━━━━━ Given text ━━━━━
Upon inspecting the documents he also
noted that a letter was
addressed to Ms Naidoo by first respondent's attorney of record
annexing a copy of the application to dismiss.
Also this letter was
never brought to his attention.
[7]
Having gained knowledge pertaining to the documentation as aforesaid
Mr Scott immediately addressed a letter to respondent's
attorney in
which he made certain suggestions and proposals which are not
relevant to the current issue. Mr Scott furthermore avers
that it was
at all times the intention of the applicants to pursue their claims
and that they were unaware of the order compelling
them to deliver
further particulars and what followed thereupon. Mr Scott accordingly
submits that what had occurred was due to
a bona fide error,
oversight, and administrative errors. Confirmatory affidavits by Ms
Swanepoel, Ms Naidoo and one of the applicants
(on behalf of all
three applicants) were duly filed, confirming the averments made by
Mr Scott relating to each, respectively.
In essence, none of these
affidavits contains anything in addition to what had already been
stated by Mr Scott in his affidavit.
[8]
Mr Mulligan, on behalf of respondent, argued that no reasonably
acceptable explanation had been put forward by the applicants.
More
in particular, it was pointed out that subsequent to a request to
that effect respondents' attorneys on 12 May 2010 granted
MacRobert
an extension to file a reply to the request for trial particulars i.
e. from 13 to 15 May 2010. This is indicative of
the fact that Ms
Swanepoel was aware of the request for trial particulars. However,
nowhere in the founding papers is any effort
made to explain Ms
Swanepoel's failure regarding these issues. In a similar vein,
applicants have not offered a satisfactory explanation
for their
failure to take action pursuant to the copy of the application to
dismiss the action which was e-mailed to Ms Naidoo
on 6 September
2010. Mr Scott (so the argument goes) merely deals with matters as
from 14 July 2010. Hence, no explanation of any
kind whatsoever is
proffered for McRobert's failure to deal with the issues prior to
that date or, for that matter, Adendorf's
lack of action.
[9]
In Colyn v Tiaer Food Industries Ltd t/a Meadow Feed Mills (Cape)
2003 (6) SA 1
CSCA) at 9E - F it was stated:
"With
that as the underlying approach the courts generally expect an
applicant to show good cause (a) by giving a reasonable
explanation
of his default; (b) by showing that his application is made bona
fide; and (c) by showing that he has a bona fide defence
to the
plaintiff's claim which prima facie has some prospect of success."
With
regard to the question whether "good cause" had been shown
in that matter, Jones AJA remarked as follows:
"[12]
I have reservations about accepting that the defendant's explanation
of the default is satisfactory. I have no doubt
that he wanted to
defend the action throughout and that it was not his fault that the
summary judgment application was not brought
to his attention. But
the reason why it was not brought to his attention is not explained
at all. The documents were swallowed
up somehow in the offices of his
attorneys as a result of what appears to be inexcusable inefficiency
on their part. It is difficult
to regard this as a 'reasonable'
explanation. While the courts are slow to penalise a litigant for his
attorney's inept conduct
of litigation, there comes a point where
there is no alternative but to make the client bear the consequences
of the negligence
of his attorneys (references omitted). Even if one
takes a benign view, the inadequacy of this explanation may well
justify a refusal
of rescission on that count unless, perhaps, the
weak explanation is cancelled out by the defendant being able to put
up a bona
fide defence which has not merely some prospect, but a good
prospect of success." (at 9F - 10A).
━━━━━ Data ━━━━━
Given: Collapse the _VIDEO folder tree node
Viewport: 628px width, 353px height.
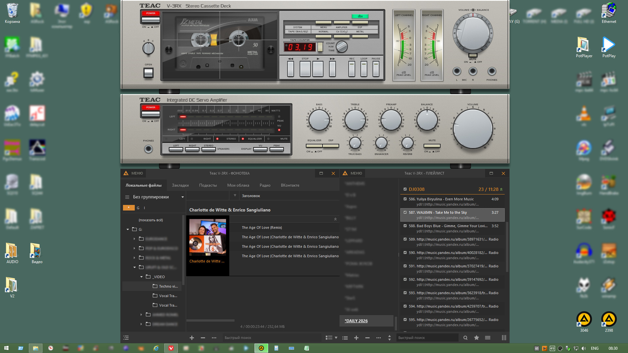Looking at the screenshot, I should [x=141, y=277].
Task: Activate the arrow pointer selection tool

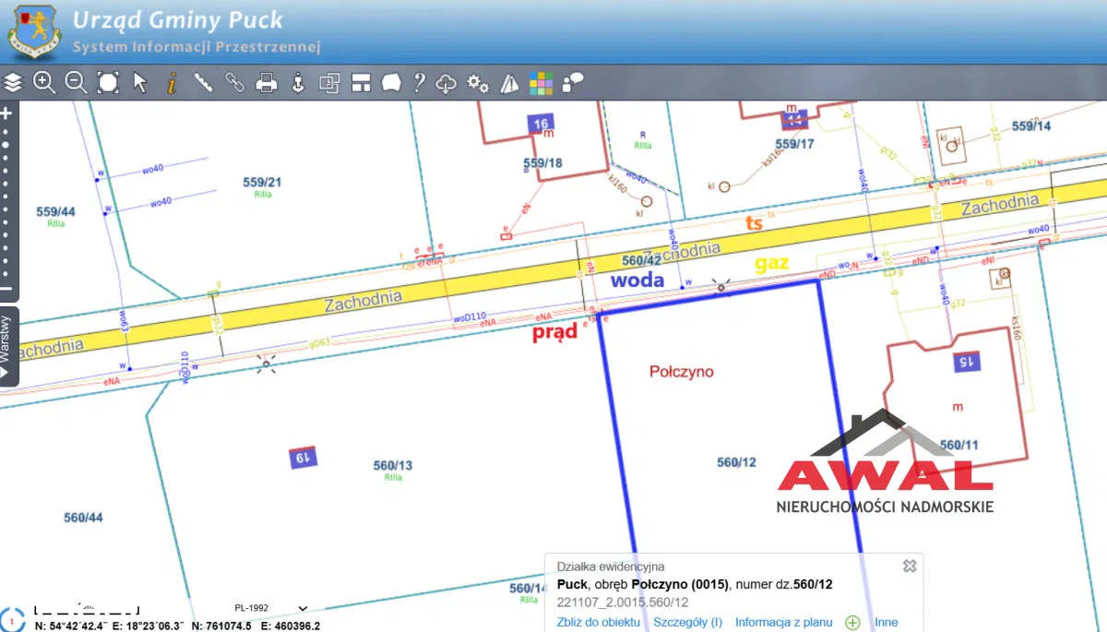Action: coord(140,83)
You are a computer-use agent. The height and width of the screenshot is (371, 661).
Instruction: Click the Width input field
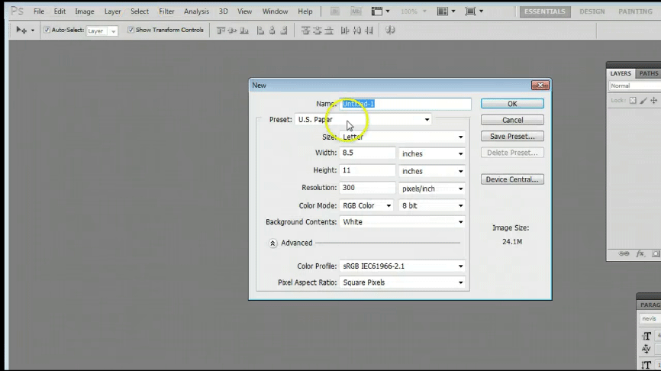[x=367, y=153]
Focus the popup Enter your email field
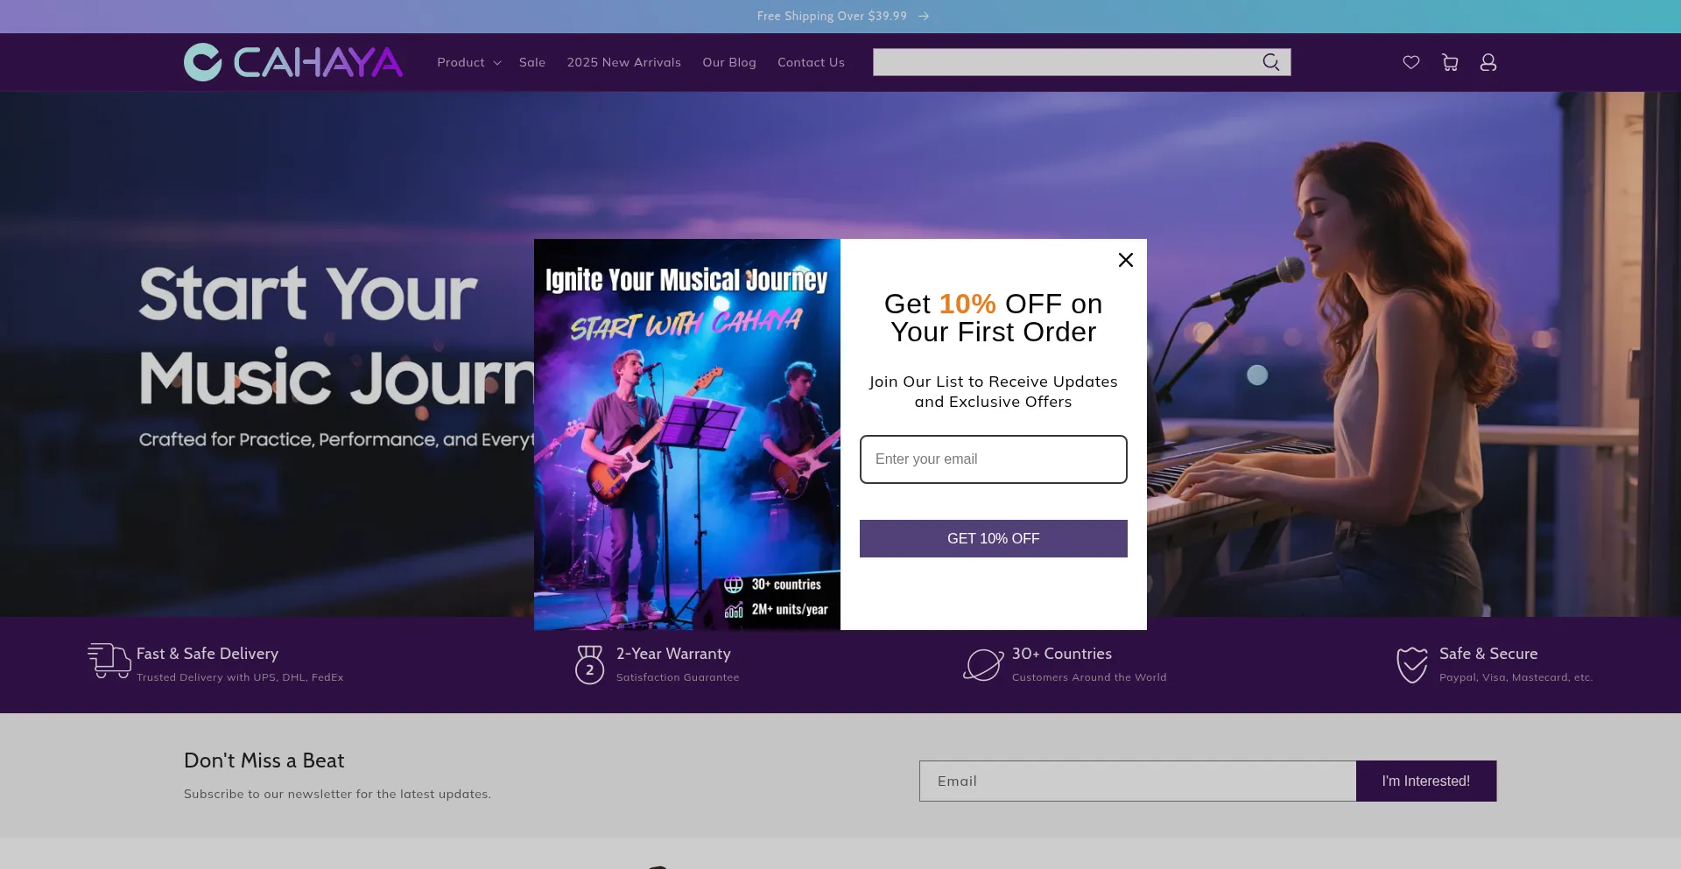The image size is (1681, 869). (994, 459)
━━━━━
Problems »
1. Summarize the court excerpt in three sentences.
2. From the court excerpt, return word for word the part that opens with the words "Upon inspecting the" and closes with "brought to his attention.".

Per-task answers »
1. Mr Scott states that the applicants always meant to pursue their claims, did not know of the order compelling further particulars, and that what happened was due to a bona fide error, oversight, and administrative errors, and the confirmatory affidavits add nothing to his account. Mr Mulligan, for the respondent, argues that no reasonably acceptable explanation was given, noting that Ms Swanepoel's failure and the inaction after the application to dismiss was e-mailed to Ms Naidoo go unexplained. Citing Colyn, the text sets out that good cause requires a reasonable explanation of the default, a bona fide application, and a bona fide defence, and it quotes Jones AJA's view that a client may have to bear the consequences of an attorney's negligence unless a weak explanation is offset by a defence with a good prospect of success.

2.
Upon inspecting the documents he also
noted that a letter was
addressed to Ms Naidoo by first respondent's attorney of record
annexing a copy of the application to dismiss.
Also this letter was
never brought to his attention.